Я был не единственным, кто томился в этом сыром, холодном подземелье. Хотя я не мог поднять голову достаточно высоко, чтобы как следует осмотреться вокруг, я слышал приглушённые голоса тех, кто был рядом со мной в этой клетке. Балтор была здесь, и, судя по её тихому рассказу, Келдрик, и Малахар тоже были здесь, в этих же стенах, но всё ещё без сознания, погружённые в небытие. Один голос ранил меня больнее всего остального.
— Ну что, ты в порядке, Великан? — послышался знакомый голос.
Агна.
Владыка Самир забрал Агну, вырвал её из безопасности. Держал её в плену в одной клетке со мной, чтобы я видел её страдания. Не было никаких сомнений, почему он поступил именно так, а не поместил её в клетки с другими мятежными душами низшего ранга, которые ютились где-то в соседних камерах.
Это было наглядное напоминание о тех, кого я ещё могу потерять, о тех, кто мне дорог.

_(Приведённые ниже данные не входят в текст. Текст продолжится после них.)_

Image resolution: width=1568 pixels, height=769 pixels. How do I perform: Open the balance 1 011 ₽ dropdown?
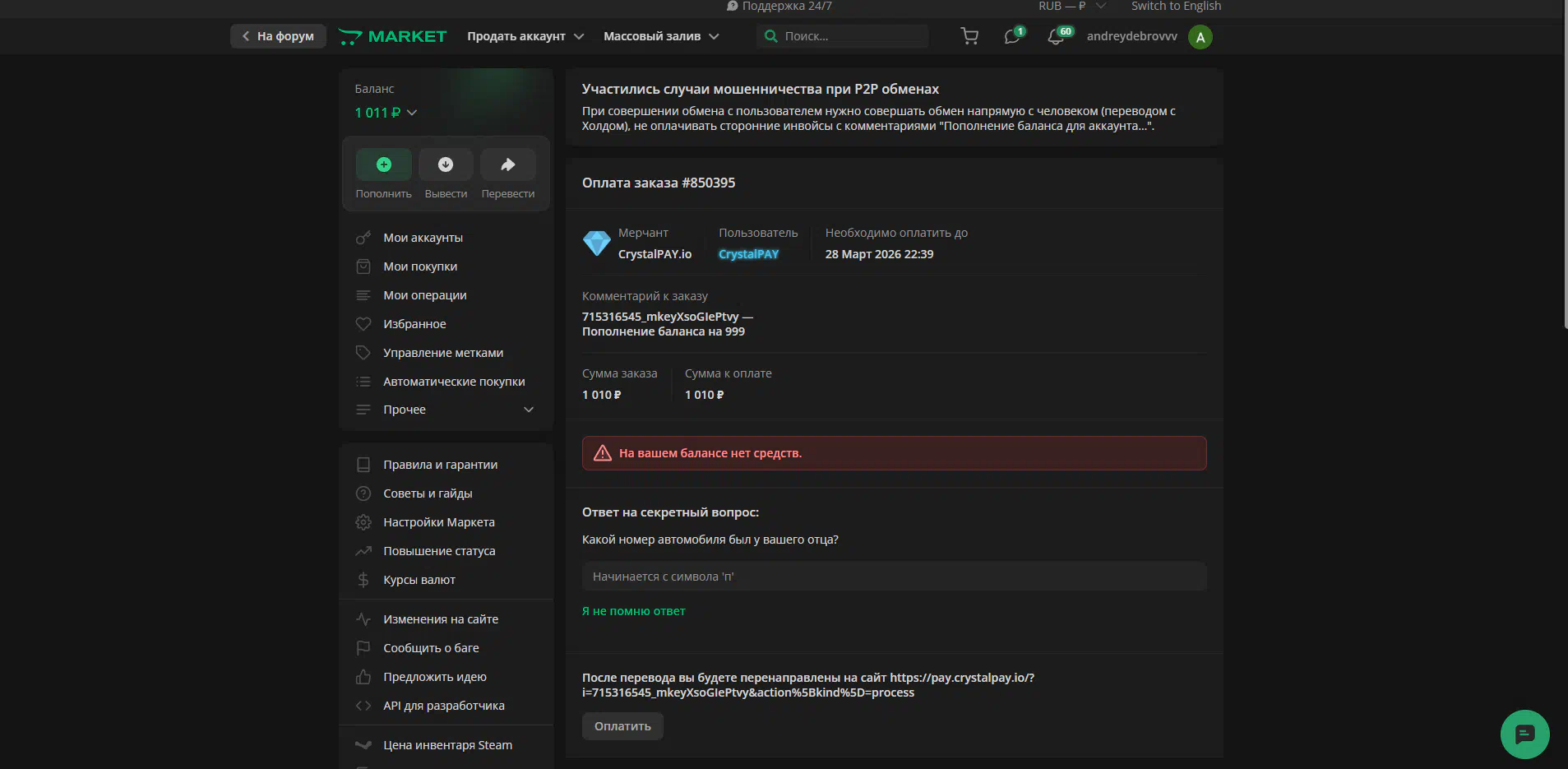pos(386,113)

Напоминание о том, что Илены больше нет на этом свете, но есть другие, кого я должен защитить любой ценой. Он хочет сказать мне, что всё ещё может причинить мне боль, что у него есть рычаги воздействия.

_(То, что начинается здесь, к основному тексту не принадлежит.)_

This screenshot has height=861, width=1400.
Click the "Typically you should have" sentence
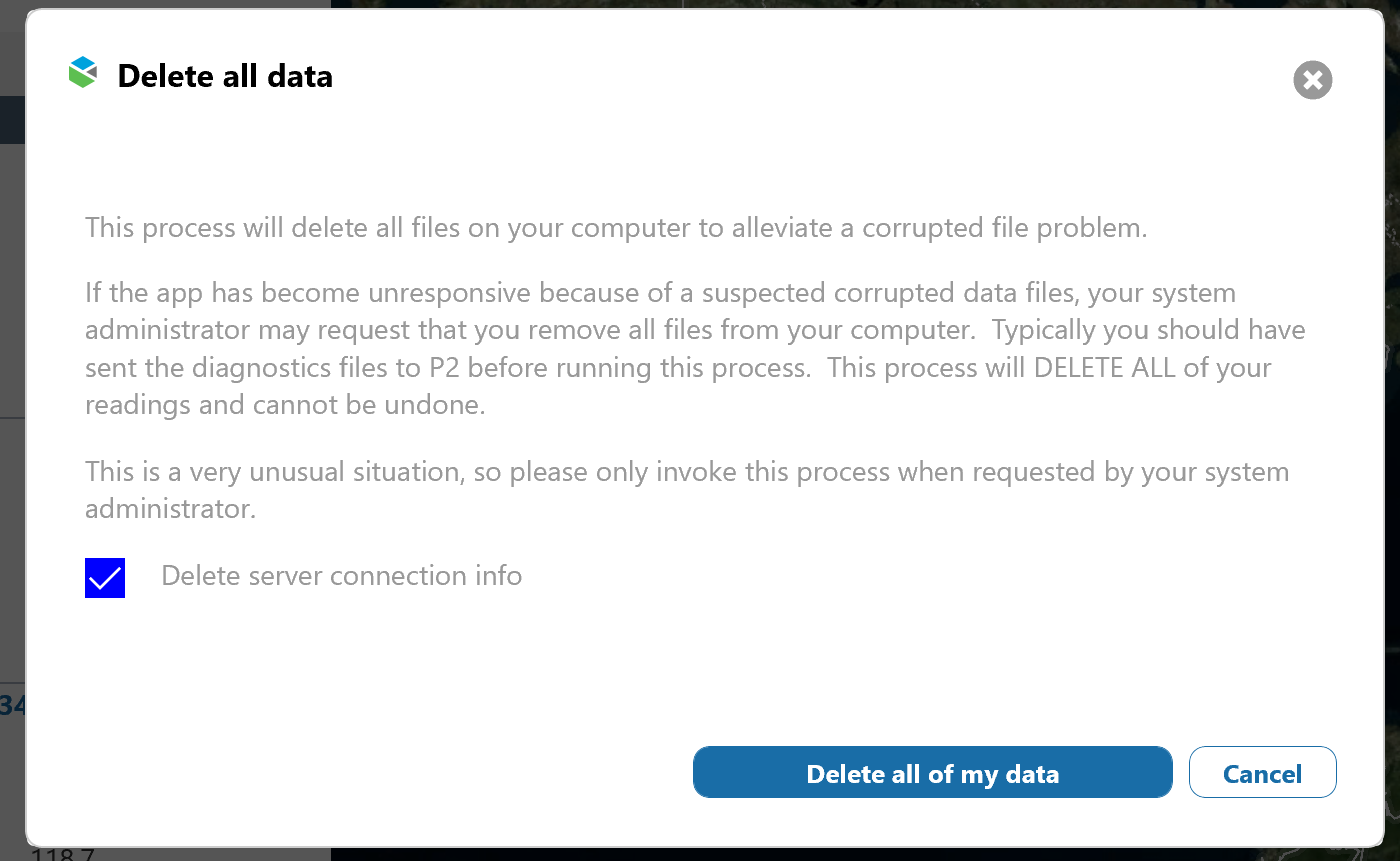click(1148, 330)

Я едва заметно кивнул, не в силах произнести ни слова. Нет, я был не в порядке. Ни при каких обстоятельствах я не мог быть в порядке. Но я изо всех сил старался солгать, показать, что держусь.
— Ты плохо лгал, когда я ещё не видела твоего симпатичного лица, — усмехнулась Агна. — А теперь, когда маски нет, ты просто ужасен во вранье.
Моя жалкая попытка обмана провалилась с треском, как я, в общем-то, и ожидал с самого начала. Я фыркнул и поднял голову так высоко, как только мог в своих оковах, чтобы взглянуть на неё сквозь полумрак. Она сидела, прикованная к противоположной стене, и всё ещё находила в себе силы улыбаться мне сквозь боль. Хотя улыбка эта не достигала её потухших глаз.
— Неудивительно, что вы все прятали свои лица за масками. Вы все отвратительно врёте без них, — заметила она с горькой усмешкой.
— О, дитя моё, мы скрывали свои лица по множеству причин, куда более важных. Наше желание скрыть свои истинные мотивы — лишь одна из них, и далеко не главная, — произнесла Балтор с того места, где она лежала в углу. Если я поворачивал голову в её сторону до предела, насколько позволяли цепи, то мог разглядеть её истощённую фигуру, прикованную к холодной стене.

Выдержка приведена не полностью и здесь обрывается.